To assess the concurrent validity of alternative measures of frontal plane knee alignment, namely the radiographic anatomic axis and 5 clinical measures, in medial compartment knee osteoarthritis (OA) as compared with the mechanical axis on radiograph.Methods
Forty individuals (mean ± SD age 64.7 ± 9.4 years) with symptomatic medial knee OA participated. Knee alignment was measured according to the following methods: lower-limb mechanical axis on radiograph, lower-limb anatomic axis on radiograph, visual observation, distance between medial knee joint lines or medial malleoli using a calliper, distance between a plumb line and medial knee joint line or malleolus using a calliper, tibial alignment using a gravity inclinometer, and lower-limb alignment using a goniometer.
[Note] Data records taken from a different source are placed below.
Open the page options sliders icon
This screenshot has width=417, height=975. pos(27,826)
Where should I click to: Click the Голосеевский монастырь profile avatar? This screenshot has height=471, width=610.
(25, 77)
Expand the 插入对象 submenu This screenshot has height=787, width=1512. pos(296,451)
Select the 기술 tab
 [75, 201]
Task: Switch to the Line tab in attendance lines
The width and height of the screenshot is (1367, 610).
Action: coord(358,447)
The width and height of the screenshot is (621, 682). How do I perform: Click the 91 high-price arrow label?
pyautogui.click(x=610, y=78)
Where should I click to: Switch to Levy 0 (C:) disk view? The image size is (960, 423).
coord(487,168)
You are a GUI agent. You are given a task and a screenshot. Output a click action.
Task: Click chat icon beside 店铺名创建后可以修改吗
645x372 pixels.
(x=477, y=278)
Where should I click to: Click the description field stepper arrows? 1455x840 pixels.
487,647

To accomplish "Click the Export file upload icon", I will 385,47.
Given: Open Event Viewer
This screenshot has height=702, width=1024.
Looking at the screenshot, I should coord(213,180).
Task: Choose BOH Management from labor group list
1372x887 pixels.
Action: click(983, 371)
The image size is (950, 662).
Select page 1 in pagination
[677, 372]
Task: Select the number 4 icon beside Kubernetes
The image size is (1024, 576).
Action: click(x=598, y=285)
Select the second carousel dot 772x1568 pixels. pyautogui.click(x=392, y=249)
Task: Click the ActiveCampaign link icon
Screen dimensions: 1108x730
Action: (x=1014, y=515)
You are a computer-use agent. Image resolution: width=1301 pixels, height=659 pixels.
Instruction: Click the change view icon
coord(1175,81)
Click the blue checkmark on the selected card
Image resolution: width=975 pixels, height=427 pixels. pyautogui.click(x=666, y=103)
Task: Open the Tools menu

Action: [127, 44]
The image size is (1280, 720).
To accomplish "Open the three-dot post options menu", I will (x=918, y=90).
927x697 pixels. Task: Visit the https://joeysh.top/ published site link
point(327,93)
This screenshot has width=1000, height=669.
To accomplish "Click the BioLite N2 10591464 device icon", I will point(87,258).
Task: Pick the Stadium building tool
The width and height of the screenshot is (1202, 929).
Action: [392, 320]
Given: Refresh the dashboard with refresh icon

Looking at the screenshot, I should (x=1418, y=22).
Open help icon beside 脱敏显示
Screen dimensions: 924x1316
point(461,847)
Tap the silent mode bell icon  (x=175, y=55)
Data were analyzed using Pearson's correlation coefficient or Spearman's rho correlation coefficient and simple linear regression.Results
The anatomic axis best correlated with the mechanical axis (r = 0.88), followed closely by the inclinometer method (r = 0.80). Other clinical measures of alignment that were significantly associated with the mechanical axis were the calliper method, the plumb-line method, and visual observation (r = 0.76, 0.71, and −0.52, respectively). However, the goniometer method failed to correlate.Conclusion
The anatomic axis on radiograph and the inclinometer method appear to be valid alternatives to the mechanical axis on full-leg radiograph for determining frontal plane knee alignment in medial knee OA. These alternative methods of measuring knee alignment may increase the assessment of this parameter by clinicians and researchers alike, given that malalignment is an important indicator of disease progression and treatment outcome.